[SUPPLIED ENTRIES]
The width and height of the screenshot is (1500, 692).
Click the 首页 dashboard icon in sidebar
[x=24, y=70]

==

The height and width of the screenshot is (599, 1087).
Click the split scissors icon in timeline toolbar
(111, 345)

[TASK DETAILS]
Show every line in the entries above that contains the string "height".

[RESPONSE FOR THIS EXERCISE]
The width and height of the screenshot is (1500, 692).
The height and width of the screenshot is (599, 1087).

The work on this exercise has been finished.